■ **Data records**:
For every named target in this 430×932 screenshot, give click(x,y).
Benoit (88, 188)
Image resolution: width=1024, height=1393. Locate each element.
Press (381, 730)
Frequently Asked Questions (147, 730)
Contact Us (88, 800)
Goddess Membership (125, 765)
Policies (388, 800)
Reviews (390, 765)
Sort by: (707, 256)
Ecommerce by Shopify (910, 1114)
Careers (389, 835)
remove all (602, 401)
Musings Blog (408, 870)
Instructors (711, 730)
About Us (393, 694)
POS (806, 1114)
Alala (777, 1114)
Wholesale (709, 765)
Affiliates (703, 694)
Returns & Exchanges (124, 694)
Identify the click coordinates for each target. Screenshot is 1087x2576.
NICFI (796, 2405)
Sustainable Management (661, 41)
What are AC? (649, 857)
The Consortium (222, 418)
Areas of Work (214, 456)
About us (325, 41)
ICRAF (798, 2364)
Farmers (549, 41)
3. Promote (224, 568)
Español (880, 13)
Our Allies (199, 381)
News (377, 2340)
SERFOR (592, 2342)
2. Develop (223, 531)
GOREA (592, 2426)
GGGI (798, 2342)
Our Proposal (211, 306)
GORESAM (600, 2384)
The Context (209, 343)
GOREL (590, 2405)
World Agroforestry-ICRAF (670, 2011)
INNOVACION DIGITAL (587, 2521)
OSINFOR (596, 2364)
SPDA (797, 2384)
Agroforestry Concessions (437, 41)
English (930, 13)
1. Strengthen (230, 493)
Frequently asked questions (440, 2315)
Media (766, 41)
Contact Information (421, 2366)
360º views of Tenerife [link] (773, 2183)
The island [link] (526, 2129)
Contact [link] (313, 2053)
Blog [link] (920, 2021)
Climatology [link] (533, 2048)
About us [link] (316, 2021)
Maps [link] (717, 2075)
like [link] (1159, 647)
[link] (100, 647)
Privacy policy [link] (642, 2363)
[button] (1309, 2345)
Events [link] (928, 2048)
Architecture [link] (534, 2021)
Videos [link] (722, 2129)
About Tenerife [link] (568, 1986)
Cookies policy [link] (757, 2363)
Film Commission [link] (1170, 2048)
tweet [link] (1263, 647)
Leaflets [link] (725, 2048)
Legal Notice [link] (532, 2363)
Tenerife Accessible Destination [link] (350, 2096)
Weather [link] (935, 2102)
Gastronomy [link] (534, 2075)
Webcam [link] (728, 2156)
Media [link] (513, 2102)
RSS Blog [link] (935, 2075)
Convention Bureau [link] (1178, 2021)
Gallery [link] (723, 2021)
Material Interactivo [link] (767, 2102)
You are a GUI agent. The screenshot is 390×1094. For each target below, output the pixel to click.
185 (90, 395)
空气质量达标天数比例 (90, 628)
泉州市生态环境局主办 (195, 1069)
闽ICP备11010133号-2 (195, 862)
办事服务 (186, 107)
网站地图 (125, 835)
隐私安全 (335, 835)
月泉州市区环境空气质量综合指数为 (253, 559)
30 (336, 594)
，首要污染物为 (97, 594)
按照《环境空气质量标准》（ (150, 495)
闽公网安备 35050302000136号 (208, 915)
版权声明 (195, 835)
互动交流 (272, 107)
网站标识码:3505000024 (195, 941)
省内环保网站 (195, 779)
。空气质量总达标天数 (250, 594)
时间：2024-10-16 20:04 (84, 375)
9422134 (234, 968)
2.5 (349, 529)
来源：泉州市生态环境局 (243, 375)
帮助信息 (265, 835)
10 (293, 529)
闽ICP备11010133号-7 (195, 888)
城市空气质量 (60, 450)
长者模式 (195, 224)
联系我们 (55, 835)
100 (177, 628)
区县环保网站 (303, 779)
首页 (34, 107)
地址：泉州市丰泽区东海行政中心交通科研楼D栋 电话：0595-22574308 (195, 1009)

■ **What the exercise asks**: Take the line containing "闽ICP备11010133号-7 (195, 888)" as the start and the last line of the data as the end, and reproduce that range exactly.

■ **Task solution**:
闽ICP备11010133号-7 (195, 888)
城市空气质量 (60, 450)
长者模式 (195, 224)
联系我们 (55, 835)
100 (177, 628)
区县环保网站 (303, 779)
首页 (34, 107)
地址：泉州市丰泽区东海行政中心交通科研楼D栋 电话：0595-22574308 (195, 1009)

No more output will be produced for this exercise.